Excerpted records:
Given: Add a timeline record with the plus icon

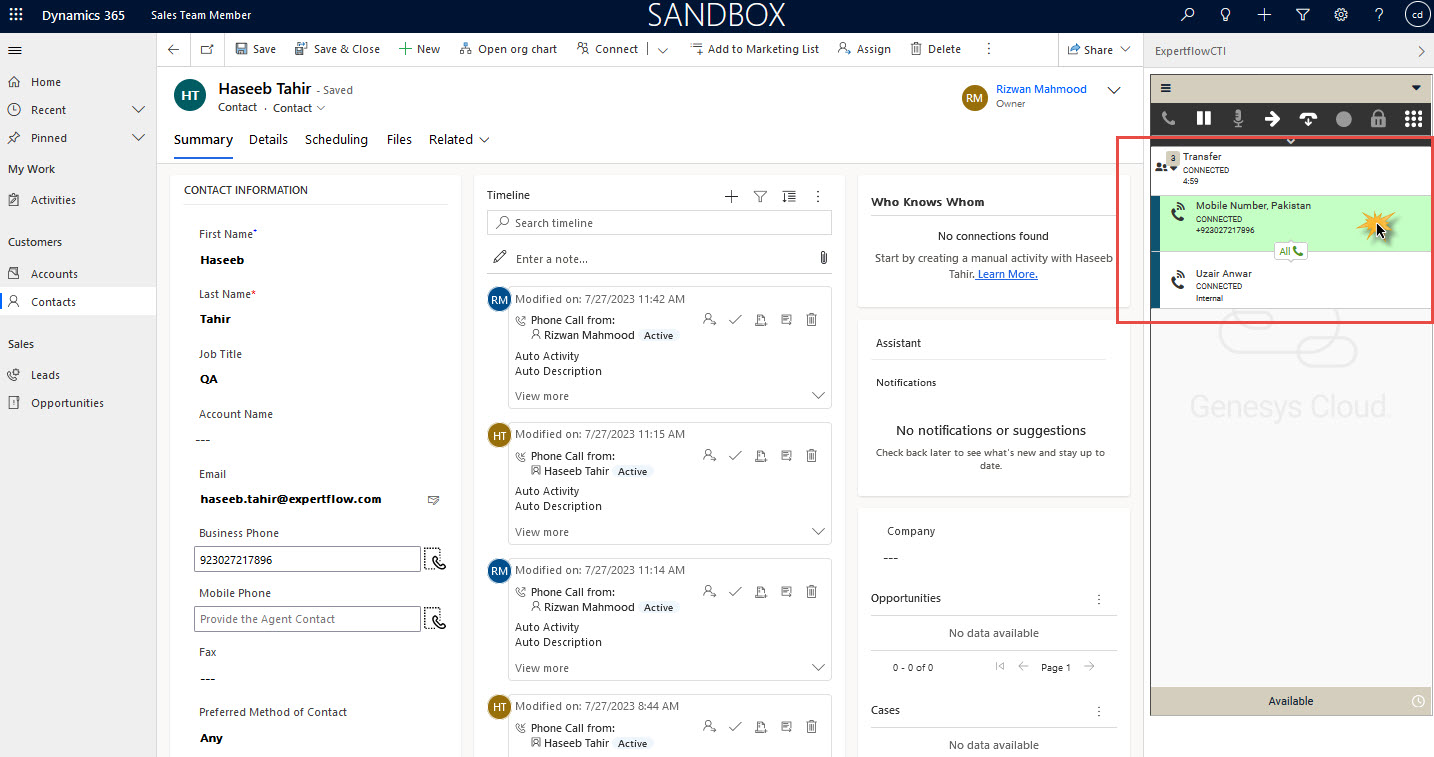Looking at the screenshot, I should click(x=731, y=197).
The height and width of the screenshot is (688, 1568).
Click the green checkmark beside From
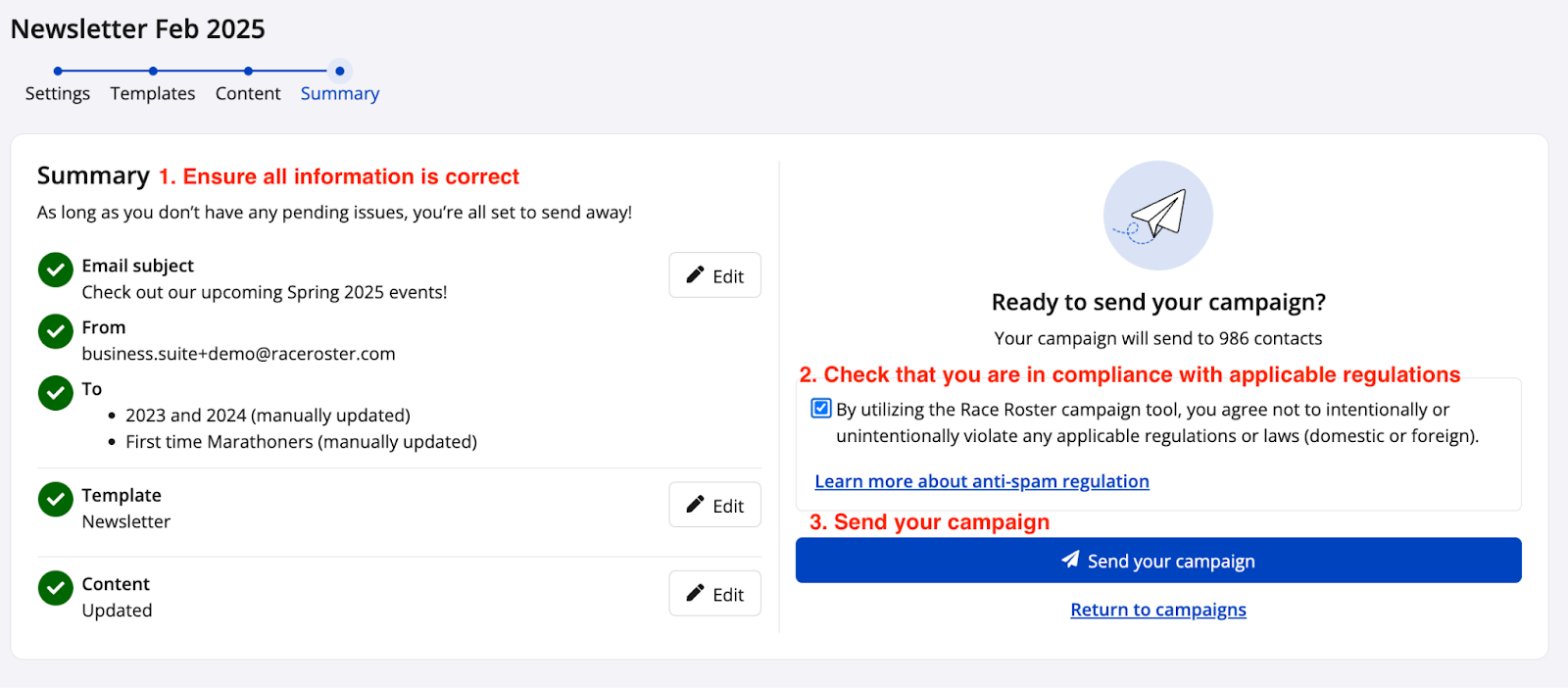click(x=56, y=331)
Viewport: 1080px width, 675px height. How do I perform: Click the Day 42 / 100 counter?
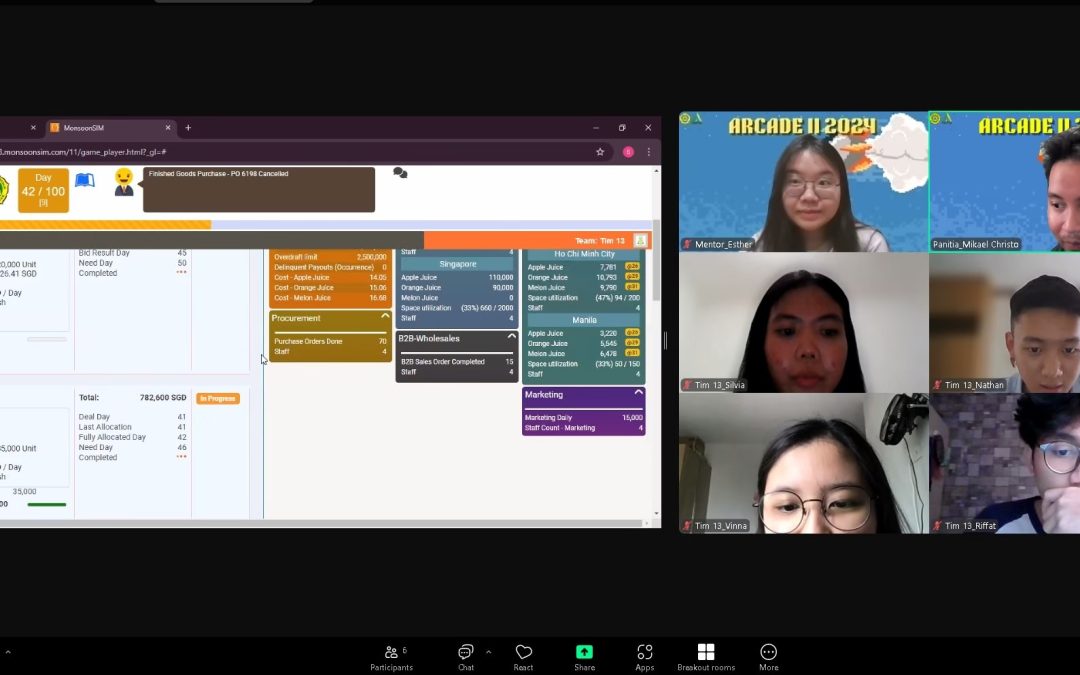click(x=43, y=189)
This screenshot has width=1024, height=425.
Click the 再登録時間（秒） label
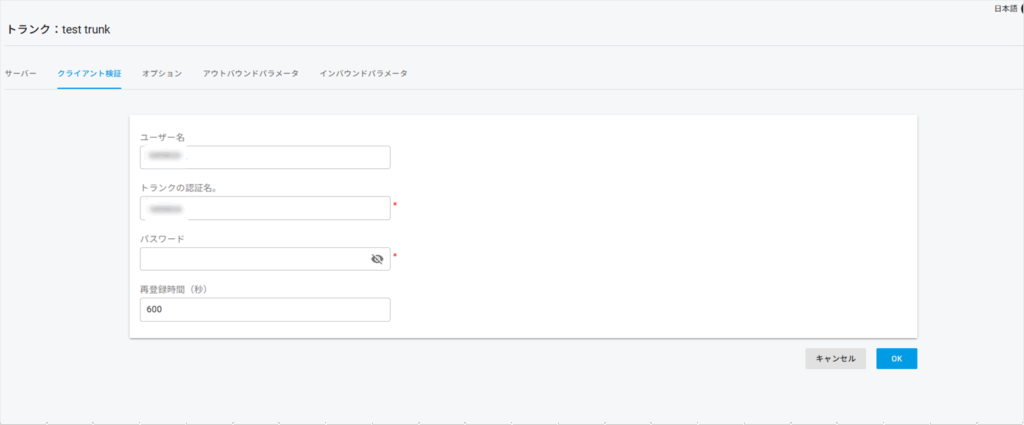[x=173, y=290]
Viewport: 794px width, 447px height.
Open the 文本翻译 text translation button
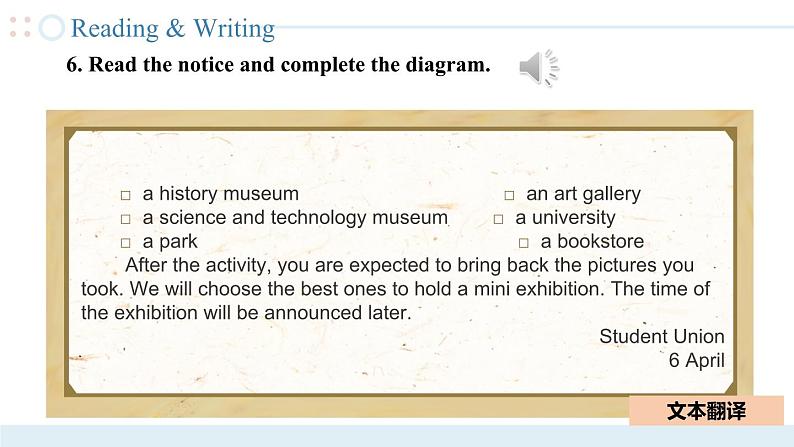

Goal of the exercise: From the line containing "Click the 再登録時間（秒） label" down to the final line of the listing above, write out only those lines exactly as they are, minus the pictures.

Result of this task:
Click the 再登録時間（秒） label
[x=173, y=290]
Viewport: 794px width, 447px height.
Open the 文本翻译 text translation button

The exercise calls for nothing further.